Go read this. It’s FoTotD Nick Paumgarten’s latest piece of brilliance in The New Yorker, and it’s a perfectly paced thriller about a restaurant that doesn’t exist.
There’s this guy–that’s how all these stories start–named Damon. He has a last name, but it’s tough to spell and it’s late. Let’s pretend Damon’s last name is Dash. There you go: Damon Dash has a restaurant named Damon Dash in Upstate New York, and he’s taken all the foodie bullshit to its illogical endpoint. The food at Damon Dash is not locally sourced, which generally means within 100 miles: all of it comes from on the property. Like: the stuff that grows in the yard.
There is also no bathroom: you are asked to poop on whatever crop is not growing well, usually the rutabaga. (Rutabaga is a slothful and indolent plant.)
And you can’t get in. The new hot restaurant in New York City is Le Coucou; you can’t get in there, either, but in a different way: if you want to eat there at 5 o’clock on a Monday, then you can get in, but you can’t go on Saturday night. Not Damon Dash, the joint in Upstate: every single reservation is taken for the next decade. If you ask real nice, and give him $400, then Damon might just open up the place special for you on an off-night.
It helps if you’re a big-time Food Person. Perhaps if you’re a star. Lyle Alzado has eaten there. Grace Pennington. Bronson Pinchot and Mark Linn-Baker ended a years-long feud in the table by the left. Calls to the stars’ representatives went unanswered.
Go read about Damon Dash, a restaurant that may or may not be located on Route 77.

Directions: Do these statements agree with the piece about the Damon Dash restaurant? Give yes or no for each, along with the deciding words: 1. All the food served comes from the property. 2. Diners can use a bathroom on site. 3. Every reservation is taken for the next decade.

Dataset extract:
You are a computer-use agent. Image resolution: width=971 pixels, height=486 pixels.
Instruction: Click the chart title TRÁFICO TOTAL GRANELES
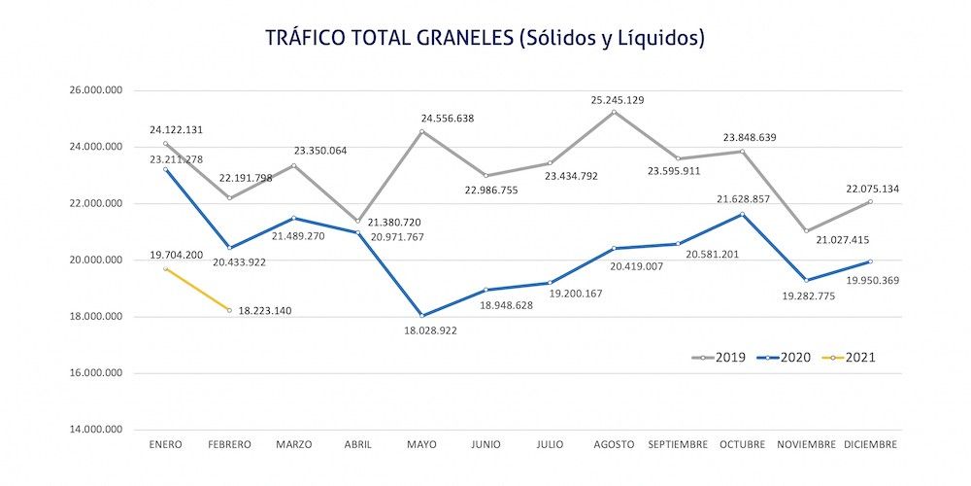485,38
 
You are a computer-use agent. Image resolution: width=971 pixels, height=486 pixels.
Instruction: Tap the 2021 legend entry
849,358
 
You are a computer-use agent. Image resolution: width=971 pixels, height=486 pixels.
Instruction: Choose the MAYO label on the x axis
421,444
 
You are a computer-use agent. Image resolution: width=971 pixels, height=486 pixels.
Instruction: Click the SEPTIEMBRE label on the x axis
678,444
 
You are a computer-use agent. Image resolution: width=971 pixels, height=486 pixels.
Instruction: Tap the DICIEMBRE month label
870,444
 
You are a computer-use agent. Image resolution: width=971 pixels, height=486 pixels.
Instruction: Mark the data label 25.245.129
612,100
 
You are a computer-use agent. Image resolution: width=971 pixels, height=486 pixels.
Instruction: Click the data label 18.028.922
423,330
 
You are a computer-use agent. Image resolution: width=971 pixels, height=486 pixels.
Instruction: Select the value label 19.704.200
176,255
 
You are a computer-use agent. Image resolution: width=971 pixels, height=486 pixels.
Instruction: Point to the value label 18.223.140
265,311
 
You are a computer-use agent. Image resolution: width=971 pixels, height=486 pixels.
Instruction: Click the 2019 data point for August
613,112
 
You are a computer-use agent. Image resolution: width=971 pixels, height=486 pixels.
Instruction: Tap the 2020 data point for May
421,316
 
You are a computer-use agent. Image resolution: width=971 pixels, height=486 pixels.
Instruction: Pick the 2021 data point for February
229,310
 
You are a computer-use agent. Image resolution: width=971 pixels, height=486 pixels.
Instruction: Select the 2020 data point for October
742,214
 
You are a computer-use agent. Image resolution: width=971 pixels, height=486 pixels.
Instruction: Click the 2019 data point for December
870,201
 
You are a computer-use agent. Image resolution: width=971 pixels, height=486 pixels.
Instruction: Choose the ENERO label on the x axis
165,444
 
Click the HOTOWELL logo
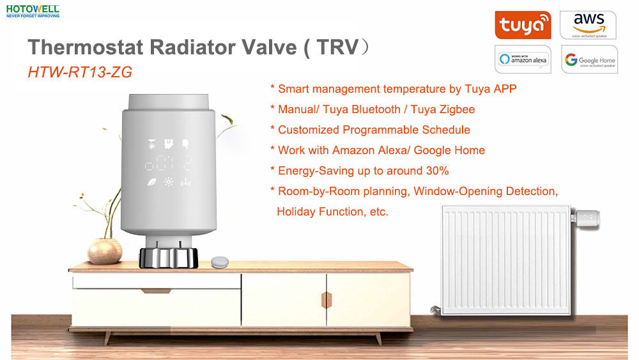(33, 12)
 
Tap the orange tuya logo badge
(523, 25)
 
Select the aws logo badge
(588, 25)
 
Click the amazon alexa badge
(523, 59)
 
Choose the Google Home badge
(589, 59)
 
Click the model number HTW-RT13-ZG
(80, 72)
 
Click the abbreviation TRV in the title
(337, 47)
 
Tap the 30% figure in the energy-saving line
(437, 171)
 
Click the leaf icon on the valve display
(151, 182)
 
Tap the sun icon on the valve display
(168, 182)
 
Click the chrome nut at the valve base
(168, 258)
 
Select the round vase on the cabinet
(105, 251)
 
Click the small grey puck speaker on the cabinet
(220, 262)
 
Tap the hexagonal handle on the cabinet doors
(327, 300)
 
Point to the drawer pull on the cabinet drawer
(156, 291)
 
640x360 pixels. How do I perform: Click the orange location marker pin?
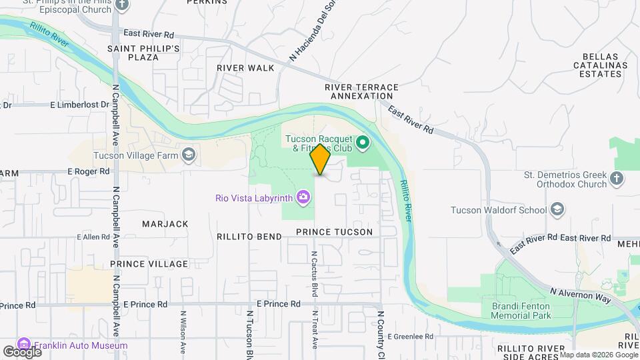[320, 159]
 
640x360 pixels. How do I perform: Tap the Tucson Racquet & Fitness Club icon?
[363, 142]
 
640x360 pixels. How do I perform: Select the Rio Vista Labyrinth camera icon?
[303, 197]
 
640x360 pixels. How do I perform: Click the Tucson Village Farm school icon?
[189, 155]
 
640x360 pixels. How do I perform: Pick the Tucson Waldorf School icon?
[557, 210]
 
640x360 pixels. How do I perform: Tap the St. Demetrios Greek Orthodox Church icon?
[616, 178]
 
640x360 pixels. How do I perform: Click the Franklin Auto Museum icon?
[25, 345]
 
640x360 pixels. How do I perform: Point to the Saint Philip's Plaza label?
[143, 53]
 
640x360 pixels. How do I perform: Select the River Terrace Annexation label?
[361, 91]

Output for this exercise:
1. Yes: "all of it comes from on the property."
2. No: "There is also no bathroom"
3. Yes: "every single reservation is taken for the next decade."